Dataset excerpts:
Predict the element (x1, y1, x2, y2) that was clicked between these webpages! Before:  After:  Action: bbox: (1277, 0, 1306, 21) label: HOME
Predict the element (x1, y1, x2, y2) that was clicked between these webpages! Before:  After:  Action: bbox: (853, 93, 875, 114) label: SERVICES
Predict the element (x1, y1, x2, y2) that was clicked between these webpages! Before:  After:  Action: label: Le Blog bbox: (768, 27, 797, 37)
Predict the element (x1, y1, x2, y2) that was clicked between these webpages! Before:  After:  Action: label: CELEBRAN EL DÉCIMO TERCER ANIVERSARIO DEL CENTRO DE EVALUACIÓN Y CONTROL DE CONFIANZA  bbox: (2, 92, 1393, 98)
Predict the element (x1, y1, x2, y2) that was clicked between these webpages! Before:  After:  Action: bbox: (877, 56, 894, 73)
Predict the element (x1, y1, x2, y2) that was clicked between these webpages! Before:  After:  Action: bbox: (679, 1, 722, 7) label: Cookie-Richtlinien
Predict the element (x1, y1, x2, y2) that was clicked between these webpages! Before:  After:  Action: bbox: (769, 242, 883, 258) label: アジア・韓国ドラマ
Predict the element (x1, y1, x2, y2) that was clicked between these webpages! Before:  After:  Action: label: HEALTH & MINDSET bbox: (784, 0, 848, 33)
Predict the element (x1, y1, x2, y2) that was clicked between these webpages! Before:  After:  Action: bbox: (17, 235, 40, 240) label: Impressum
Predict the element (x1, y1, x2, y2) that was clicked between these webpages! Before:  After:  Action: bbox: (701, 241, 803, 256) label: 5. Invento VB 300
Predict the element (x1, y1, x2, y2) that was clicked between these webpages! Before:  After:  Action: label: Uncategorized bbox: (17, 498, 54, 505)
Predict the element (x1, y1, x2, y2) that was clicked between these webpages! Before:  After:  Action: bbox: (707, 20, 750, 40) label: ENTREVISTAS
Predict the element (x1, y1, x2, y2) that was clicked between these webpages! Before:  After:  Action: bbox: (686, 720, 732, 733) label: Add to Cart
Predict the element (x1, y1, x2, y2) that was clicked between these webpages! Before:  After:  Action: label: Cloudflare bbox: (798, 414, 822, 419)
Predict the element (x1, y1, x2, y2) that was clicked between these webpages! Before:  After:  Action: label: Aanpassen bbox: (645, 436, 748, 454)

The request: Reproduce every line of the data above verbatim, keeping the original order.

Task result:
Predict the element (x1, y1, x2, y2) that was clicked between these webpages! Before:  After:  Action: bbox: (1277, 0, 1306, 21) label: HOME
Predict the element (x1, y1, x2, y2) that was clicked between these webpages! Before:  After:  Action: bbox: (853, 93, 875, 114) label: SERVICES
Predict the element (x1, y1, x2, y2) that was clicked between these webpages! Before:  After:  Action: label: Le Blog bbox: (768, 27, 797, 37)
Predict the element (x1, y1, x2, y2) that was clicked between these webpages! Before:  After:  Action: label: CELEBRAN EL DÉCIMO TERCER ANIVERSARIO DEL CENTRO DE EVALUACIÓN Y CONTROL DE CONFIANZA  bbox: (2, 92, 1393, 98)
Predict the element (x1, y1, x2, y2) that was clicked between these webpages! Before:  After:  Action: bbox: (877, 56, 894, 73)
Predict the element (x1, y1, x2, y2) that was clicked between these webpages! Before:  After:  Action: bbox: (679, 1, 722, 7) label: Cookie-Richtlinien
Predict the element (x1, y1, x2, y2) that was clicked between these webpages! Before:  After:  Action: bbox: (769, 242, 883, 258) label: アジア・韓国ドラマ
Predict the element (x1, y1, x2, y2) that was clicked between these webpages! Before:  After:  Action: label: HEALTH & MINDSET bbox: (784, 0, 848, 33)
Predict the element (x1, y1, x2, y2) that was clicked between these webpages! Before:  After:  Action: bbox: (17, 235, 40, 240) label: Impressum
Predict the element (x1, y1, x2, y2) that was clicked between these webpages! Before:  After:  Action: bbox: (701, 241, 803, 256) label: 5. Invento VB 300
Predict the element (x1, y1, x2, y2) that was clicked between these webpages! Before:  After:  Action: label: Uncategorized bbox: (17, 498, 54, 505)
Predict the element (x1, y1, x2, y2) that was clicked between these webpages! Before:  After:  Action: bbox: (707, 20, 750, 40) label: ENTREVISTAS
Predict the element (x1, y1, x2, y2) that was clicked between these webpages! Before:  After:  Action: bbox: (686, 720, 732, 733) label: Add to Cart
Predict the element (x1, y1, x2, y2) that was clicked between these webpages! Before:  After:  Action: label: Cloudflare bbox: (798, 414, 822, 419)
Predict the element (x1, y1, x2, y2) that was clicked between these webpages! Before:  After:  Action: label: Aanpassen bbox: (645, 436, 748, 454)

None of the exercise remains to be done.